A lower detection rate means more malicious traffic evades the black-box IDS, directly reflect the stronger ability of IDSGAN. On the contrary, a lower evasion rate reflects more adversarial examples can be detected by the black-box IDS, meaning that there is a decline on the comparative distance of the evasion attack capacity between original malicious traffic and adversarial malicious traffic. So, the motivation for IDSGAN is to obtain a lower detection rate and a higher evasion increase rate.

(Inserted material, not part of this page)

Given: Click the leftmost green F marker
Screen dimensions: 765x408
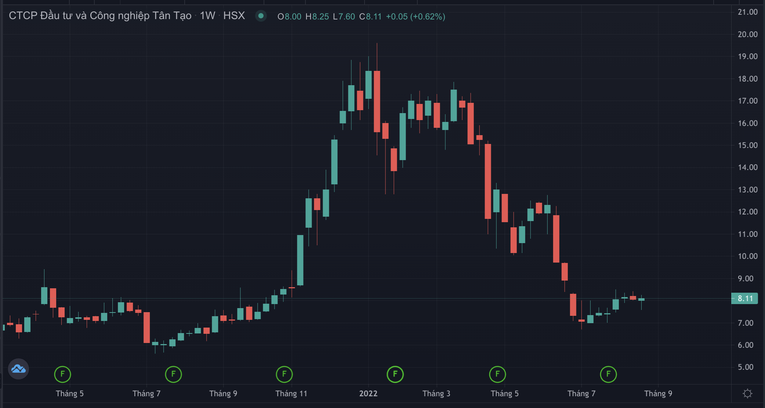Looking at the screenshot, I should (x=63, y=374).
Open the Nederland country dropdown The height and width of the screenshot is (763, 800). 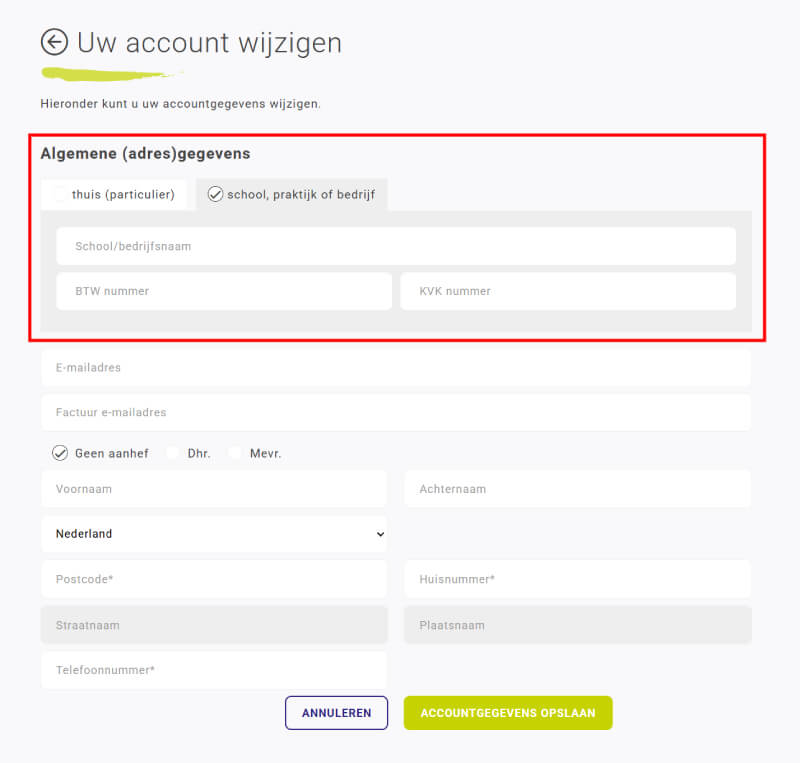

Adding unmodified features	Attack	Metric	SVM	NB	MLP	LR	DT	RF	KNN
—	DoS	Original DR (%)	82.37	84.94	82.70	79.85	75.13	73.28	77.22
—	U2R & R2L	Original DR (%)	0.68	6.19	4.54	0.64	12.66	2.44	5.69
$\times$	DoS	Adversarial DR (%)	0.46	0.01	0.72	0.36	0.20	0.35	0.37
$\times$	DoS	EIR (%)	99.44	99.99	99.13	99.55	99.73	99.52	99.52
$\times$	U2R & R2L	Adversarial DR (%)	0.00	0.01	0.00	0.00	0.02	0.00	0.00
$\times$	U2R & R2L	EIR (%)	100.00	99.84	100.00	100.00	99.84	100.00	100.00
✓	DoS	Adversarial DR (%)	1.03	1.26	1.21	0.97	0.36	0.77	1.16
✓	DoS	EIR (%)	98.75	98.52	98.54	98.79	99.52	98.95	98.50
✓	U2R & R2L	Adversarial DR (%)	0.01	0.08	0.01	0.00	0.07	0.00	0.00
✓	U2R & R2L	EIR (%)	98.53	98.71	99.78	100.00	99.45	100.00	100.00

Table 2: The performance of IDSGAN under DoS, U2R and R2L. The first and second lines in the table are the black-box IDS’s original detection rates to the original testing set. “

\times

” in “adding unmodified features” means that the lines are the performance of IDSGAN with only the functional features unmodified. “✓” in “adding unmodified features” means that the lines are the performance of IDSGAN with the added unmodified features.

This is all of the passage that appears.